The organization of healthcare professionals and scientists said in an Oct 21 statement that Congress and the administration should "implement innovative public policy geared toward removing financial disincentives that have caused pharmaceutical companies to leave the vaccine market."

Only two US companies, Aventis Pasteur and Chiron, currently make injectable flu vaccine; one company, MedImmune, makes an intranasal vaccine. Reasons often cited for the decline in flu-vaccine makers include a complex, high-risk production process and unpredictable consumer demand that leaves millions of doses unsold in a typical year.

The IDSA said one possible remedy for the decline in vaccine manufacturing would be legislation similar to Project Bioshield, passed last July. The legislation provides funds to encourage the development of medical countermeasures for bioterrroism. Among other measures, it guarantees that the government will buy promising drugs and vaccines for diseases such as smallpox and anthrax.

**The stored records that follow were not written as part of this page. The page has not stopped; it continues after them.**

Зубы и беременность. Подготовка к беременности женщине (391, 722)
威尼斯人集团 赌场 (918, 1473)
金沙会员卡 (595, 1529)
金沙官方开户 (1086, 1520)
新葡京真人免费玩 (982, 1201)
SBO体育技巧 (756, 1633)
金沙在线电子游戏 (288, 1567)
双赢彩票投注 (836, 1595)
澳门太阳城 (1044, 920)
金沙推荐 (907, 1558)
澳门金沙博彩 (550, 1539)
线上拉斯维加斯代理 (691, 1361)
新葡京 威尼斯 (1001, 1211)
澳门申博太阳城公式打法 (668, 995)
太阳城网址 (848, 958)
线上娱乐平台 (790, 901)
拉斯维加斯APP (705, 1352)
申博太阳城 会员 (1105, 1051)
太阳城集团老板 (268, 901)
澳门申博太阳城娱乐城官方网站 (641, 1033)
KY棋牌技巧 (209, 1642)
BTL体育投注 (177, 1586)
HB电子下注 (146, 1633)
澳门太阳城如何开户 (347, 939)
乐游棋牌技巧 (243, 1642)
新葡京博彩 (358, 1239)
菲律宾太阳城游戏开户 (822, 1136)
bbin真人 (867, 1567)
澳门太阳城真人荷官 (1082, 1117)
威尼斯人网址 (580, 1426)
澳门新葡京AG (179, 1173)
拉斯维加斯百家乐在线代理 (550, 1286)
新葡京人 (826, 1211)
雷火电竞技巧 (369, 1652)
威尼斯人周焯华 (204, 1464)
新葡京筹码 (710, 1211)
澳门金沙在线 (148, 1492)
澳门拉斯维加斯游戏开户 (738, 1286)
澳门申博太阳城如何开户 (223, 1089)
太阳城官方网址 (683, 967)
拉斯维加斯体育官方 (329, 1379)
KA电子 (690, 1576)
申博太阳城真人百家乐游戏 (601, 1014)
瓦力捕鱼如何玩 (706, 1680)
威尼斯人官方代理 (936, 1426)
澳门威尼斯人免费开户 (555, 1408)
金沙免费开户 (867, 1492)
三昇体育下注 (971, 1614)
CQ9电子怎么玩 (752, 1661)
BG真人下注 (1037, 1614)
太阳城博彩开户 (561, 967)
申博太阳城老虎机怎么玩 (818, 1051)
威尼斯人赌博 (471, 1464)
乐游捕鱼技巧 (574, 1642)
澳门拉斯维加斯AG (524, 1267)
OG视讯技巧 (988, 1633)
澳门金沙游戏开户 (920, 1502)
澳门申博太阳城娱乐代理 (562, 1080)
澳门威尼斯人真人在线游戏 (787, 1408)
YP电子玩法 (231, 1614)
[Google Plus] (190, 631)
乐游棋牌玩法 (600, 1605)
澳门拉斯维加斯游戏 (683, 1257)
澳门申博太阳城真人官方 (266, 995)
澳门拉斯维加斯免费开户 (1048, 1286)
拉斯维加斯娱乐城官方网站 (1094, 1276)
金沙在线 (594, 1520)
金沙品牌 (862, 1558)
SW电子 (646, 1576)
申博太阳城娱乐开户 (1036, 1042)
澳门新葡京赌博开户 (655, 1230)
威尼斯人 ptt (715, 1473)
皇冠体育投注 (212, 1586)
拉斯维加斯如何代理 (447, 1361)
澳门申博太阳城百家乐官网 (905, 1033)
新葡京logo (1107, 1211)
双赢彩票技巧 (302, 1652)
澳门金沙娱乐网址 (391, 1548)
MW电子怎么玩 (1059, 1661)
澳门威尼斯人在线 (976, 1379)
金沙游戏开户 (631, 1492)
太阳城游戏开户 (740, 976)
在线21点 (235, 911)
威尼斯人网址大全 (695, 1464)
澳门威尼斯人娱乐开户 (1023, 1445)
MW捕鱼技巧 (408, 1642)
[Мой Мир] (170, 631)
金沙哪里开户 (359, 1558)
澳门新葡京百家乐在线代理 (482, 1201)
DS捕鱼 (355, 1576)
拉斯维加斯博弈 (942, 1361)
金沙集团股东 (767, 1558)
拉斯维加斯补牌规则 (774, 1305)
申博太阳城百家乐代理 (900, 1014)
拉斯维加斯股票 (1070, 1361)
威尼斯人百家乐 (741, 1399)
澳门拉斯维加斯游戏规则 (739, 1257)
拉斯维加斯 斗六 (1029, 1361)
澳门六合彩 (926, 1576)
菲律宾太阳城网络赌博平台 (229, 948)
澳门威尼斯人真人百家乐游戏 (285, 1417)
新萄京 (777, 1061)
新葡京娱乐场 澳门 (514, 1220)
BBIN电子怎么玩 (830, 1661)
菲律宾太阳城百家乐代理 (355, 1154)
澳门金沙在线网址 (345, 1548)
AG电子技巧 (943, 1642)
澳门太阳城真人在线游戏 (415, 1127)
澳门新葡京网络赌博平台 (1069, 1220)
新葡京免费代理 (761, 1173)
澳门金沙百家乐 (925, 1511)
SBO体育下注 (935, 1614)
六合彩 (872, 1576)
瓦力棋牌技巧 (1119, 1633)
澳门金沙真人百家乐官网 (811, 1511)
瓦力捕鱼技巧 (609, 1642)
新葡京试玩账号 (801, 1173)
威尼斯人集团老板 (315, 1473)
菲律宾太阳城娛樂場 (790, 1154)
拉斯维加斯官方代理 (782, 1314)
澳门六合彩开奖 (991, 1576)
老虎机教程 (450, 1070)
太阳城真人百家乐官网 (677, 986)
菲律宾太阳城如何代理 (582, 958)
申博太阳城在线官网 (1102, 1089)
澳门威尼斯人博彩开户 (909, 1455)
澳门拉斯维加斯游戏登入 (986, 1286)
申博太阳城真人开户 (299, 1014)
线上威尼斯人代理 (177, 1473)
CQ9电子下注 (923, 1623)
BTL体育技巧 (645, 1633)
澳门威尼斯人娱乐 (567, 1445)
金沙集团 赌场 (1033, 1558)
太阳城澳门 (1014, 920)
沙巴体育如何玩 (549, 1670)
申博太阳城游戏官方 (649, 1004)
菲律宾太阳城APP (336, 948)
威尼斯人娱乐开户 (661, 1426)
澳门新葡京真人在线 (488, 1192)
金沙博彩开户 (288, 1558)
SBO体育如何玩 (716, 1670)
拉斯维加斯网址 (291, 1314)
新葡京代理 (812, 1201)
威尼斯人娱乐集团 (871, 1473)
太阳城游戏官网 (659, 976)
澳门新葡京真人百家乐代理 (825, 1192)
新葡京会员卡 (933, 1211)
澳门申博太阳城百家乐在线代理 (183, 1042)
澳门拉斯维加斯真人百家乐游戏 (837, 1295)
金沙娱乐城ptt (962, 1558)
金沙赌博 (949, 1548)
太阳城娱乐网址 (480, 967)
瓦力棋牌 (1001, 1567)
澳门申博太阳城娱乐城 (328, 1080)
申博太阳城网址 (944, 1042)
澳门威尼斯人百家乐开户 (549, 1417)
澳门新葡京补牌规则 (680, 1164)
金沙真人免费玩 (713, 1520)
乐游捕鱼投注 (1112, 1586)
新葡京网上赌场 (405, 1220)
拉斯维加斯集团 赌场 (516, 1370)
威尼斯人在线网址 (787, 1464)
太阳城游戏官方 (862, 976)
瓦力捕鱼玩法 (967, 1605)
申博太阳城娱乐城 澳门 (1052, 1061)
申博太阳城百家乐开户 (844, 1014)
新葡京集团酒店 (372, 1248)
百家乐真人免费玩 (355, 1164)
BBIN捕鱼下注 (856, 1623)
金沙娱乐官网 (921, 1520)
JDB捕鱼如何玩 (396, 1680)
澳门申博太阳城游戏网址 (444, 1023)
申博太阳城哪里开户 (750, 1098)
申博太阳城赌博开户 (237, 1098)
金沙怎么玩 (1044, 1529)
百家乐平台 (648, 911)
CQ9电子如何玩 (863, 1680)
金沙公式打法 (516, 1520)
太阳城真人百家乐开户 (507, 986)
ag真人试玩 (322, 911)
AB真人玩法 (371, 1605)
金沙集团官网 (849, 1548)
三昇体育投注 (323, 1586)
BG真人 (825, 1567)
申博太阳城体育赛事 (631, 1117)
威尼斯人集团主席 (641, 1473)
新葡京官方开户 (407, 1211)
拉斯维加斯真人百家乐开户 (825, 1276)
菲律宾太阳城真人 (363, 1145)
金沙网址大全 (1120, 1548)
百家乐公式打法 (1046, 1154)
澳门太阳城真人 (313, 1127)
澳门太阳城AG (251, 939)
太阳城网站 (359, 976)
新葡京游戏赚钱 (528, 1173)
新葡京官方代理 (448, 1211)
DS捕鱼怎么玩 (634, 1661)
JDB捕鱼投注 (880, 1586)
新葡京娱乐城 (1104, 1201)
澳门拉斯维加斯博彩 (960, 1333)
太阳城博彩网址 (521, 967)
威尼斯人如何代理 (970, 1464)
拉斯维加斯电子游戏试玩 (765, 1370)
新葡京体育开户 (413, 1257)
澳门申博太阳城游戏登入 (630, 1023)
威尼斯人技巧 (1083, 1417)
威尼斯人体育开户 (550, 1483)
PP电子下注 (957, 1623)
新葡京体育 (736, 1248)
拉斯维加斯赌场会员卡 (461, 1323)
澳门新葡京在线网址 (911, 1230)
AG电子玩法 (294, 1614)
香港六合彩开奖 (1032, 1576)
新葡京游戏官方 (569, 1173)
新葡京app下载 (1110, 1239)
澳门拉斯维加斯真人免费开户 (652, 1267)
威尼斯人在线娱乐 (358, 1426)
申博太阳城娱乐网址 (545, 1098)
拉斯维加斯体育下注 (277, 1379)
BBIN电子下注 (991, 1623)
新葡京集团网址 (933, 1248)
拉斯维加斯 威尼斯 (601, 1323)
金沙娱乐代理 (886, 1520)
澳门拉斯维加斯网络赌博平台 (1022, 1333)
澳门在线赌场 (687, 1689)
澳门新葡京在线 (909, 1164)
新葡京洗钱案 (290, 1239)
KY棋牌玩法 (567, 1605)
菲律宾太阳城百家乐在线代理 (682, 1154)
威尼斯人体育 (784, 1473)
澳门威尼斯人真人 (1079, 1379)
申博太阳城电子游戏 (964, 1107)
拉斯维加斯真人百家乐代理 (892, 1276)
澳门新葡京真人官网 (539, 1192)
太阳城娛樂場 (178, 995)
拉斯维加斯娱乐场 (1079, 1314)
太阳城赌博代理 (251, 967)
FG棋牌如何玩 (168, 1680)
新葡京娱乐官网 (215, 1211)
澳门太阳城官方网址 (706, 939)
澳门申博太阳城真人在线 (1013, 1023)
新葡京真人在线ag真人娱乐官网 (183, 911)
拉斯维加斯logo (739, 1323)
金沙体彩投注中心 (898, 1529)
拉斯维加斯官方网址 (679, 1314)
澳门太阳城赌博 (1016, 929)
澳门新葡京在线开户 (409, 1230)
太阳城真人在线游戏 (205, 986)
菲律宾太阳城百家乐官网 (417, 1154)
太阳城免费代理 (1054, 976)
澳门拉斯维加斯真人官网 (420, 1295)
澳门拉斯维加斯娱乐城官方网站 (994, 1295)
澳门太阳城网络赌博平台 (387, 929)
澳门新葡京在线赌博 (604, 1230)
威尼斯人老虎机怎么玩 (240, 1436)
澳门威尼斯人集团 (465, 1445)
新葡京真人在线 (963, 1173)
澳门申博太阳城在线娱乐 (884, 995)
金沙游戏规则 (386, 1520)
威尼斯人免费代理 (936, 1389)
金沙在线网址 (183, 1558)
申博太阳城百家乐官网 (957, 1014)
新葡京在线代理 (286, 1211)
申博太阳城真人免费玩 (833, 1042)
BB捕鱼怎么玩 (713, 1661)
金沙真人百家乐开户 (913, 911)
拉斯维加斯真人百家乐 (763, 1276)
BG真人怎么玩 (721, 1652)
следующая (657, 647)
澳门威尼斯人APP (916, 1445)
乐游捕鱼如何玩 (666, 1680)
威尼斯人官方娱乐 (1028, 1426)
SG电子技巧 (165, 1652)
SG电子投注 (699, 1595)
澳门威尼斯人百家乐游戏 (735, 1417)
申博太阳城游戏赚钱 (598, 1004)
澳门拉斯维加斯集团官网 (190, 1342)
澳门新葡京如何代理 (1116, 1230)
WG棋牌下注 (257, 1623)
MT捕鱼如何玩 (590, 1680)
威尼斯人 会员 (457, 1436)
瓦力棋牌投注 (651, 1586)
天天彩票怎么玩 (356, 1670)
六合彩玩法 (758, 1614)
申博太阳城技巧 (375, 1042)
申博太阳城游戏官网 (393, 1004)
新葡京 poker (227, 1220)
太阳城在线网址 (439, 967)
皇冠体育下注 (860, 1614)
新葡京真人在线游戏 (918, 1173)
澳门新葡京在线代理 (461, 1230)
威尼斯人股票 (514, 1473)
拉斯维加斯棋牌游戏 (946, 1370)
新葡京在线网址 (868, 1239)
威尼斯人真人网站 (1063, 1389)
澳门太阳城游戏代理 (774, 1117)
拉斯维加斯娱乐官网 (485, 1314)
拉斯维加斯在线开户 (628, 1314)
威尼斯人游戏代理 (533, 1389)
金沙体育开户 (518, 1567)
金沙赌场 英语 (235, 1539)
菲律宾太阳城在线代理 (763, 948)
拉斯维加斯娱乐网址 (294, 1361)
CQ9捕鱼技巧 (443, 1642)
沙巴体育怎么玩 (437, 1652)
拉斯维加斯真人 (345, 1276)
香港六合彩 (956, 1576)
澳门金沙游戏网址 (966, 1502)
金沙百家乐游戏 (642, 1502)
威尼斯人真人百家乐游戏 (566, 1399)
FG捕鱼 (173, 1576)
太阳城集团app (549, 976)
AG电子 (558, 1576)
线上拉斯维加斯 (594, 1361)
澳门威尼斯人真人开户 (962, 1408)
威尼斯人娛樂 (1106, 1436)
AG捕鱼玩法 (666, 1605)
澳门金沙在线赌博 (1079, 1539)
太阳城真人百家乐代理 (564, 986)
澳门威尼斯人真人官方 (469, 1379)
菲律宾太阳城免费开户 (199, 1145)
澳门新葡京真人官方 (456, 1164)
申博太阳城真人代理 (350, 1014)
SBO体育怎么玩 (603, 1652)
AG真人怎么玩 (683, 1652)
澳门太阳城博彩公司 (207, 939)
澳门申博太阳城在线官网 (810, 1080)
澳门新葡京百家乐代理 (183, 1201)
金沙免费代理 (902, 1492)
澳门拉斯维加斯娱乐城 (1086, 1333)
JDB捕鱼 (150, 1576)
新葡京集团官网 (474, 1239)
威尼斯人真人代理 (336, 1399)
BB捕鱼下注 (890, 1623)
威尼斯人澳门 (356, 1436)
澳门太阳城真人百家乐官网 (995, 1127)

Andrew T. Pavia, MD, chair of the IDSA's Pandemic Influenza Task Force, said patients with chronic diseases like diabetes may take a drug for many years, making treatments for those diseases much more profitable than treatments for infectious diseases. A person may use a particular vaccine only once or twice in a lifetime or, in the case of flu, once a year. Yet flu causes an estimated 36,000 deaths and 200,000 hospitalizations yearly, the IDSA said.

''It makes sense for the country to reinvest in the infectious diseases market," Pavia said. "Vaccines and antibiotics will help to save lives and should be cost-effective for society in the long run. Money we put into incentives should be returned by savings from decreased diseases."

John G. Bartlett, MD, chair of the IDSA Task Force on Antimicrobial Availability, called for incentives such as "tax credits, strengthened intellectual property rights, liability protections, or some type of federally guaranteed purchasing program" to make infectious disease products more attractive to industry.